Iran Says It Alone Controls Hormuz for 30 Days: Temporary Shipping Management or Strategic Power Grab?
Tehran says it will manage the Strait of Hormuz under the interim deal. Washington says navigation must remain open. The next 30 days may decide whether the MoU survives.
Iran’s claim that it alone controls the Strait of Hormuz for the next 30 days may be the most important sentence in the entire U.S.-Iran memorandum.
Tehran argues that the interim deal gives it responsibility to manage traffic through the strait, remove obstacles, de-mine areas where necessary, and coordinate safe passage. Washington says the same deal requires commercial shipping to resume without coercion, tolls or unilateral Iranian restrictions. Both sides point to the agreement. Both say the other is violating it. That is how wars restart.
The legal and strategic issue is Article 5, the clause dealing with commercial vessel movement through Hormuz. Reports describe language requiring Iran to use its best efforts to allow safe passage without charge for a temporary period, while also creating space for discussions with Oman and other littoral states about future administration. That sounds practical on paper. In reality, it creates a dangerous question: does safe passage mean Iranian management, or international freedom of navigation?
Iran’s answer is clear. It sits on the northern side of the strait, has military capacity to disrupt traffic, and paid a heavy price during the war. From Tehran’s perspective, it would be absurd to reopen the strait while surrendering its main strategic leverage. Iranian officials can tell their domestic audience they did not capitulate; they forced the U.S. to recognize Iran as the indispensable gatekeeper of Gulf energy.
The American answer is equally clear. If Iran can decide which ships pass, where they pass, and under what conditions, the U.S. loses its long-standing role as guarantor of maritime order. Gulf allies would question American protection. Asian importers would question energy security. Insurance markets would price in Iranian political risk. Washington therefore cannot publicly accept an Iranian veto over Hormuz.
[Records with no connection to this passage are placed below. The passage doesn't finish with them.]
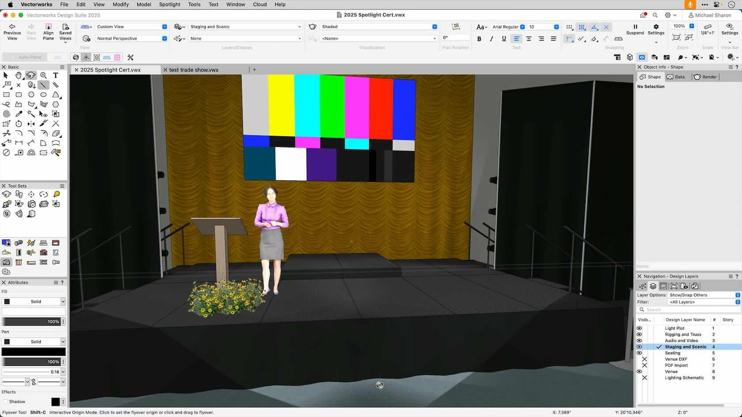Viewport: 742px width, 417px height.
Task: Toggle visibility of Light Plot layer
Action: coord(639,328)
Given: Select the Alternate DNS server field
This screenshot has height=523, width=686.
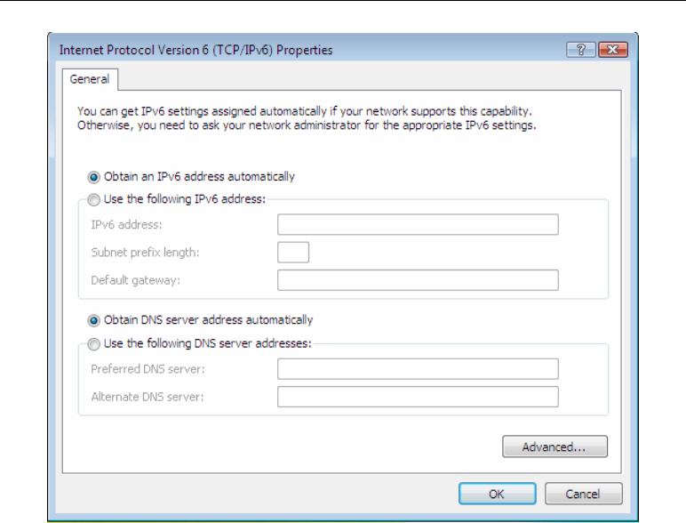Looking at the screenshot, I should [418, 397].
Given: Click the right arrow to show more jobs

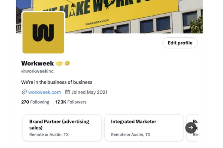Looking at the screenshot, I should (191, 128).
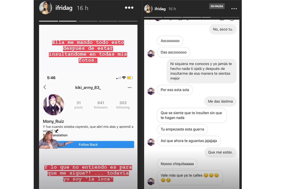284x189 pixels.
Task: Tap the ifridag avatar on the right story
Action: coord(148,9)
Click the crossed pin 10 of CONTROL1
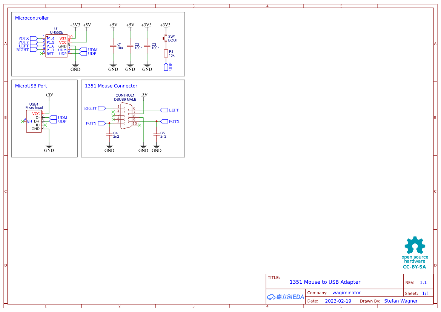441x312 pixels. tap(140, 125)
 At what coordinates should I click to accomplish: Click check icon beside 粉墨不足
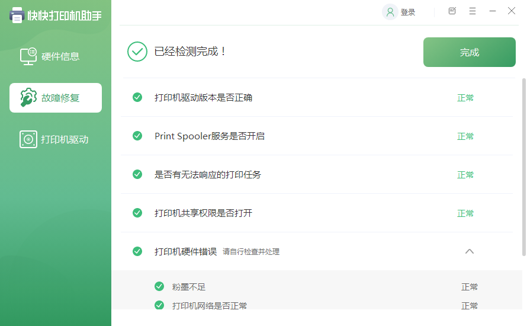click(159, 287)
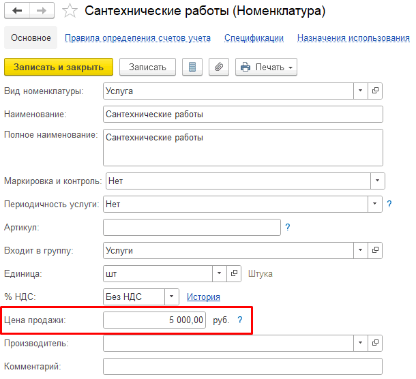
Task: Expand the Маркировка и контроль dropdown
Action: coord(377,181)
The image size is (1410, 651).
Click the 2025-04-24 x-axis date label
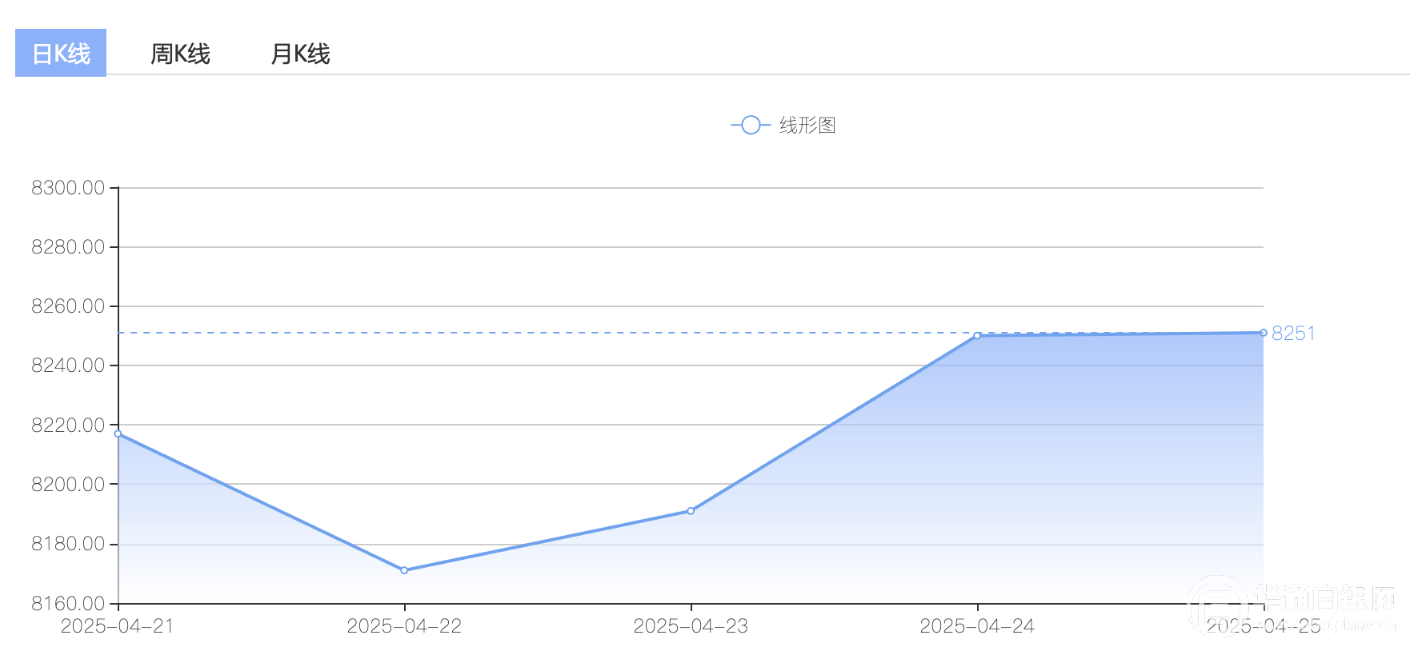(x=977, y=626)
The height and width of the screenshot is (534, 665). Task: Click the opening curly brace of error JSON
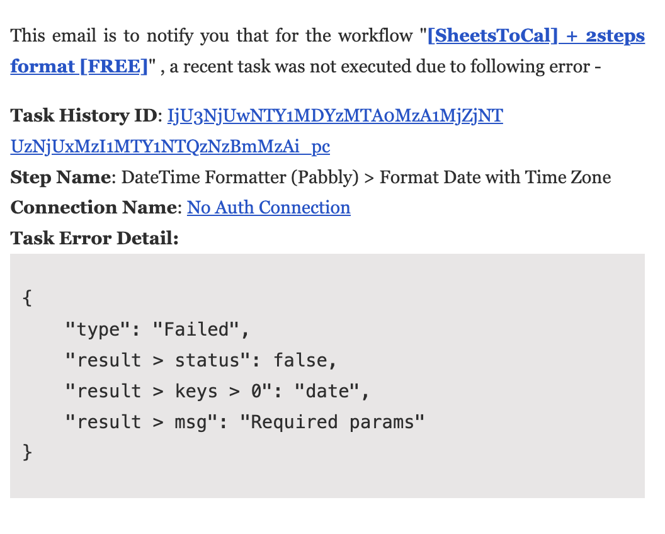point(26,298)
Shipping companies are caught between the two. They do not care about diplomatic language as much as risk. If Iranian forces warn ships to follow a certain route, operators will likely obey, even if Washington says they have the legal right not to. If U.S. forces encourage alternative routes through Omani waters, operators must ask whether Iran will view that as a challenge. Every captain becomes a geopolitical actor.
This is why the next 30 days matter. A temporary arrangement can become a bridge to stability or a rehearsal for coercion. If Iran manages traffic predictably, avoids charges, coordinates with Oman and reduces military friction, the deal may survive. If Tehran uses the period to normalize control, demand permissions, threaten vessels or punish ships seen as “violators,” the U.S. will likely respond militarily again.
For oil markets, the question is not whether Hormuz is technically open. It is whether it is reliably open. A few dozen ships passing through does not restore confidence if one drone strike can halt traffic again. Mines, insurance costs, war-risk premiums and unclear rules can keep flows suppressed even after politicians declare victory.
The headline says Iran controls Hormuz. The more precise version is that Iran is trying to convert battlefield leverage into temporary maritime authority, while the U.S. is trying to prevent that authority from becoming permanent. The world should watch not the speeches, but the ships. Which routes do they take? Who escorts them? Do they ask permission? Are they delayed? Are insurers satisfied? If Iran can shape the rules for 30 days, the next question is obvious: why would it stop on day 31?